#### Objetivo 1
Responde, com base no excerto, às perguntas seguintes:
(a) Que edição do LISB-ON é descrita?
(b) Em que altura do ano se realizava antes o festival?
(c) O que faziam as duas raparigas enquanto decorria o set de Polygonia?
#### Objetivo 2
Devolve, sem qualquer alteração, tudo o que no excerto vai desde "Ainda não eram" até "cidade de Lisboa.".

#### Excerto
LISB-ON: um Jardim Sonoro onde a música fala mais alto e se faz ver, ouvir e sentir

7 Julho, 2023 - 16:40

Três dias de dança variada, sim, mas também de concertos naquela que foi a segunda vez do LISB-ON Jardim Sonoro no Jardim Keil do Amaral.

Ainda não eram 17h quando fomos finalmente autorizados a entrar no recinto da oitava edição do LISB-ON. Ainda que o arranque estivesse quase uma hora atrasado, confesso que a envolvente do espaço rapidamente me atraiu, uma vez que esta seria a minha primeira edição no festival desde a mudança de localização. Cativa-me unir natureza e música desta forma bonita e o Jardim Keil do Amaral é sem dúvida um pulmão na cidade de Lisboa.

A antecipação do festival para o inicio de julho, que outrora e realizou sempre nos primeiros dias de setembro pareceu-me eficaz, a meteorologia queria colaborar apesar do intenso calor que se fazia sentir e previam-se três dias de muita música espelhada num cartaz bastante completo – com vários talentos nacionais, concertos e alguns b2bs interessantes.

Sem mais demoras, subimos até ao Lake Stage para ouvir a última hora de Polygonia. Tinha um grande interesse em ouvir a artista alemã – as suas produções têm vindo a ganhar ênfase ao serem utilizadas como temas introdutórios em sets de DJs de renome como Eric Cloutier ou Rene Wise. Batidas downtempo acompanhadas de um top-end mental, composto de texturas oscilantes que criavam um chamamento – o perfeito kick-start do festival. Enquanto assistíamos ao set, duas raparigas distribuíam cinzeiros portáteis e recolhiam beatas do chão – uma medida necessária não só de prevenção mas também de cuidado pelo espaço envolvente.

#### Dados fornecidos
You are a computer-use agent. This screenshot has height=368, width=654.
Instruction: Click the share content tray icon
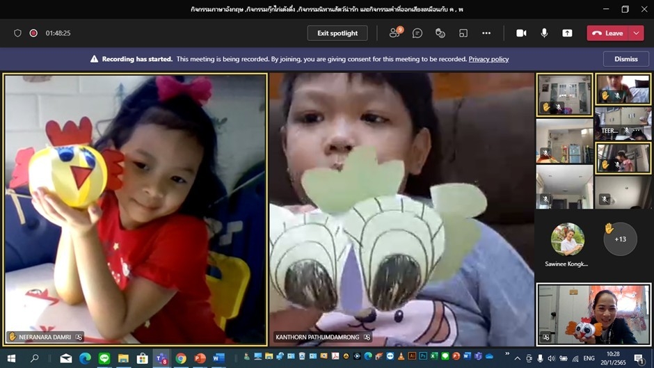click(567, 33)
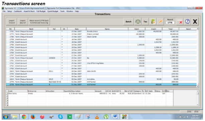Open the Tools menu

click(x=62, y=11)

...

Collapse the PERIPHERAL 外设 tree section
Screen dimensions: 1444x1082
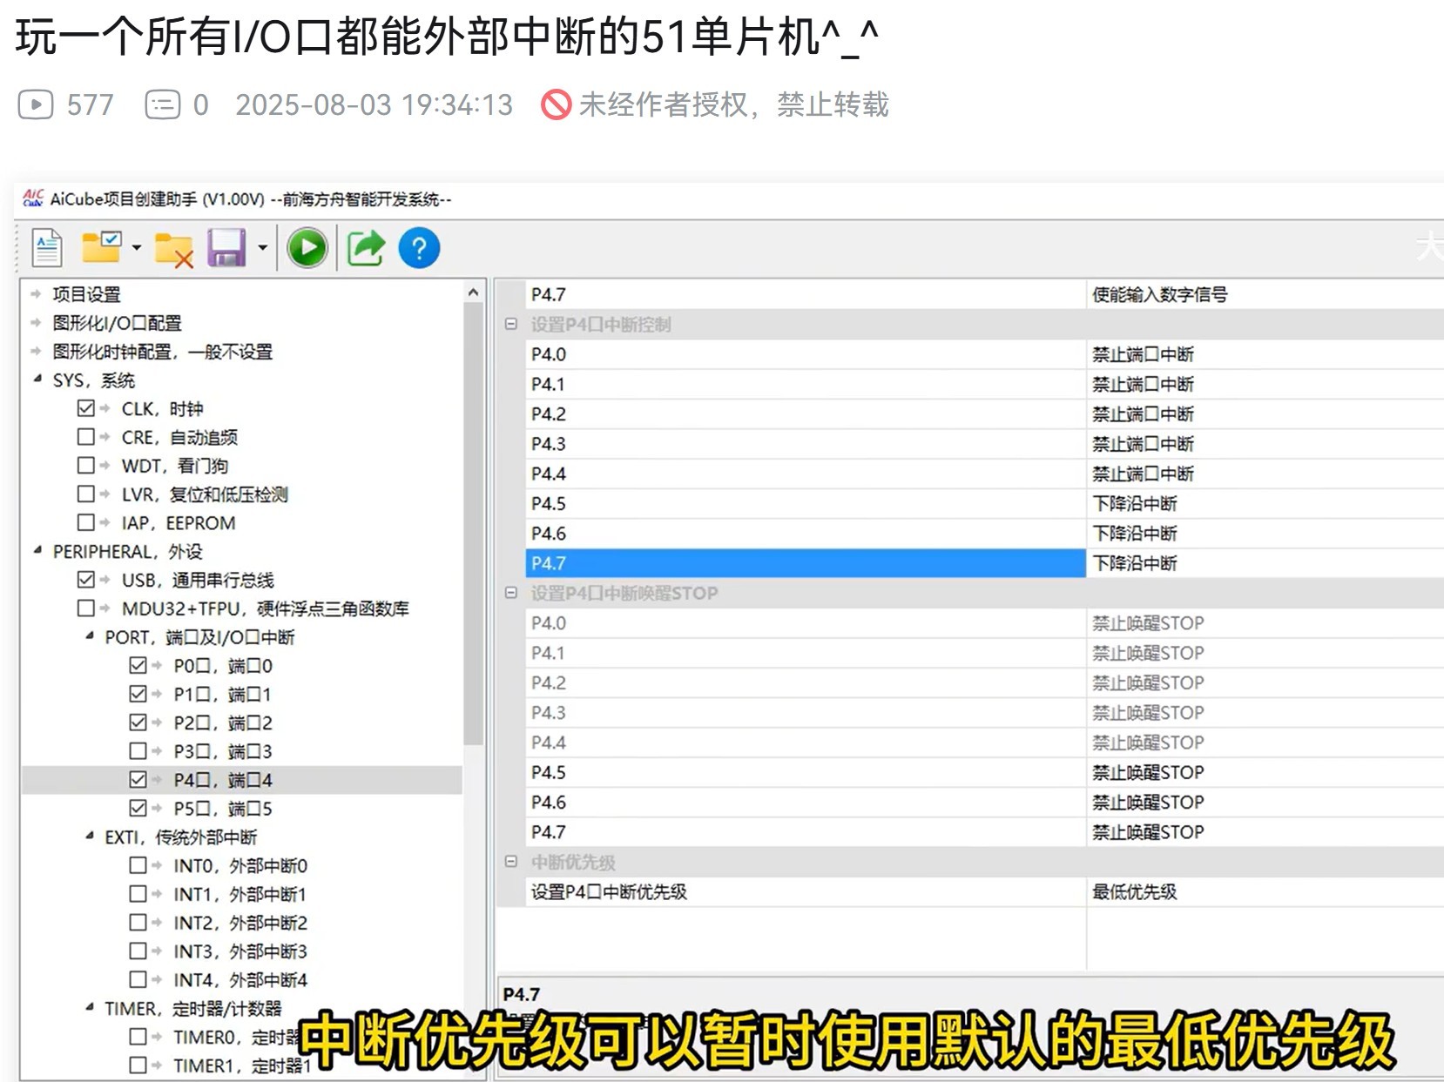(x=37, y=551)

#### Resolução escrita 1
(a) A oitava edição.
(b) Nos primeiros dias de setembro.
(c) Distribuíam cinzeiros portáteis e recolhiam beatas do chão.

#### Resolução escrita 2
Ainda não eram 17h quando fomos finalmente autorizados a entrar no recinto da oitava edição do LISB-ON. Ainda que o arranque estivesse quase uma hora atrasado, confesso que a envolvente do espaço rapidamente me atraiu, uma vez que esta seria a minha primeira edição no festival desde a mudança de localização. Cativa-me unir natureza e música desta forma bonita e o Jardim Keil do Amaral é sem dúvida um pulmão na cidade de Lisboa.